Platforms have broad potential. You must make an informed decision about which segments of the total addressable market are ideal for licensing now, later, and which will allow you to optimize for long-term value creation.

The problem here is: how can you, as a leader of a platform company, select the right therapeutic areas (or otherwise divided segments of the total available market) for partnering? Furthermore, where should your company be developing validating science in order to open up specific markets for lucrative deals?

Using MotionHall's tools and technology, like Sycamore Therapeutics’ CEO did, you may evaluate complex questions like these by looking at the intersection of three critical elements:

  1. 1. Scientific Validation - Which therapy areas are actually open to you now in terms of the validation associated with the science you've already performed? Can you have a robust conversation with a potential partner around the science in that specific therapeutic area, either through the broad applicability of the platform or where you have generated specific validating results?

For Sycamore Therapeutics, the gene medicine company had demonstrated early biomarker data in multiple tissues with the potential for effective delivery; this opened up many possible markets that were not the core focus of the company including cardiovascular, kidney, liver, muscular and neurological disorders.

  1. 2. Exciting Market Momentum - Are there sufficient active companies in that area to generate an intense, competitive process? The more companies that are actively deal-making and/or have their own research efforts and investments, the more likely you can generate a competitive deal cycle. This ensures a high likelihood of a transaction at an optimal value on preferred timelines in that particular therapeutic area.

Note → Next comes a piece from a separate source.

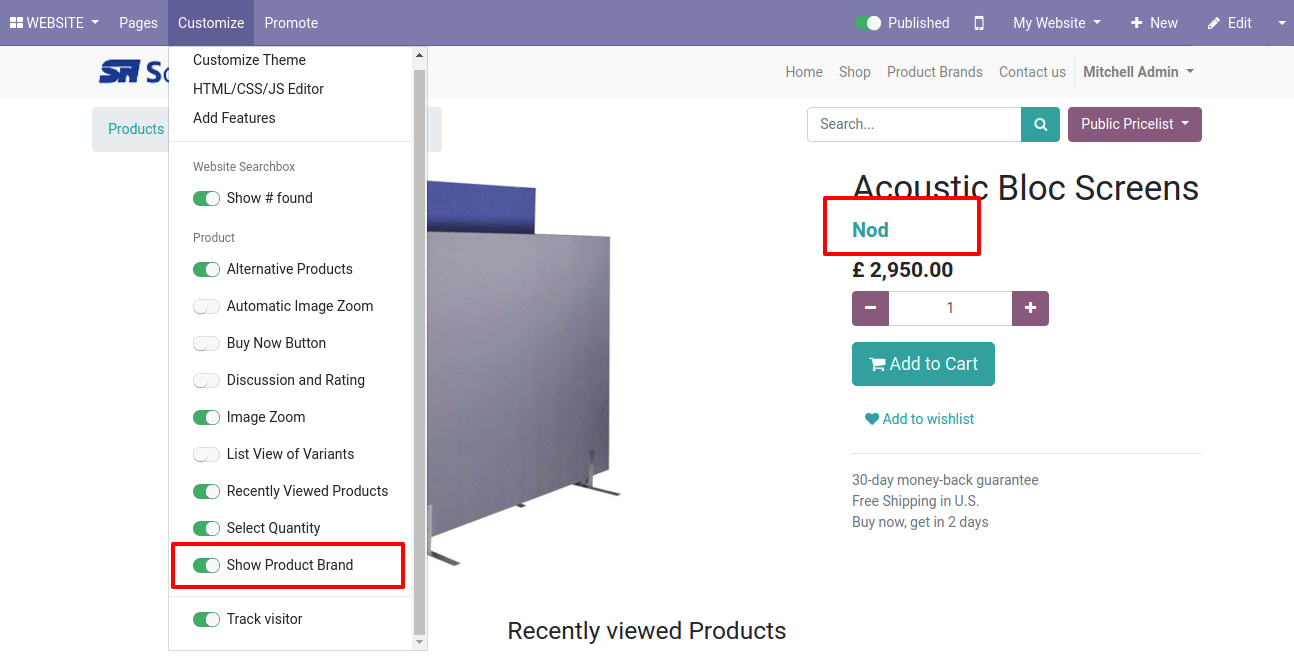
Task: Enable the Buy Now Button toggle
Action: tap(206, 344)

This question weighed heavily on the CEO's mind at Sycamore Therapeutics, as they were looking to decide on where to apply their newly raised capital on developing in-house assets vs. gaining credibility through partnering with larger, well-established players in a range of therapeutic areas.

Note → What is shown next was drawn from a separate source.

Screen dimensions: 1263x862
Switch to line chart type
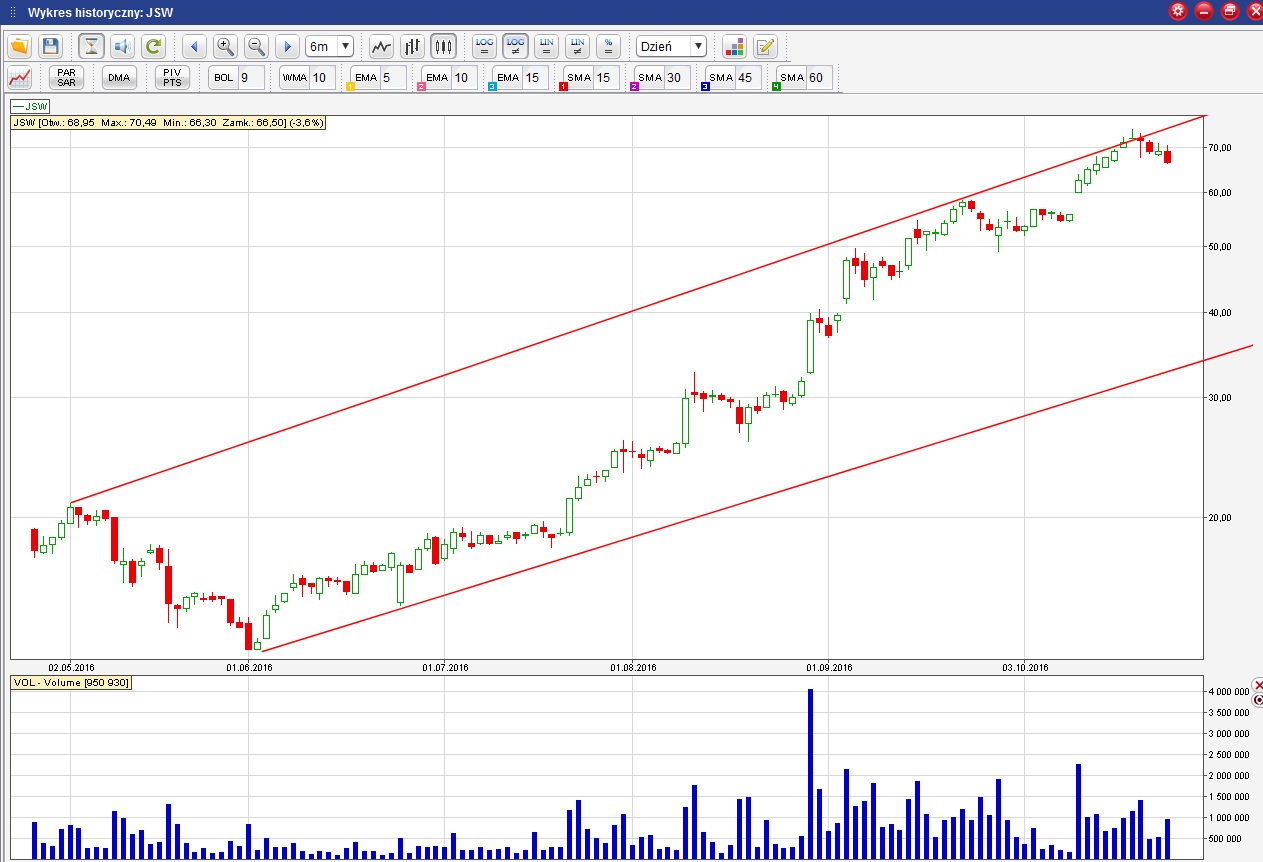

  1. 3. Partner Capability - How do you ensure you are prioritizing target companies that are clearly able to understand the power of the platform and how they can leverage their own capabilities to generate multiple assets in their area of expertise, from development through commercialization? Can they actually capture the value of assets generated by the platform?

Sycamore's gene medicine platform had some clear constraints here, as the mechanism of the underlying technology meant that there was a specific set of pre-clinical tools and in-house expertise at potential partners required to develop successful assets.

Sycamore Therapeutics’ CEO was able to set an informed strategy for the platform, including what to retain in-house and how to drive platform partnering by leveraging MotionHall’s Platform Market Prioritization approach.

In concert with the MotionHall Strategic Advisory Team, Sycamore's CEO planned and obtained a richly data-driven analysis drawing from both traditional and non-traditional inputs to address the three critical areas:

  • • Ensuring strong scientific fit;
  • • Prioritizing highly competitive ‘hot’ markets that will generate rapid interest; and
  • • Focusing core executive time and BD efforts on targeting companies that really get what you are offering and will be able to capture that value.

Sycamore's CEO walked away knowing exactly which indications and therapeutic areas to develop further in-house and which therapeutic areas to focus on partnering first. He significantly de-risked his pipeline strategy, as he now knows the newly raised capital will be used for targeting his partnering efforts in a therapeutic area with the highest likelihood of getting a deal done at a value on preferred timelines. Even more, he knows which therapeutic areas to prioritize after successfully partnering the first.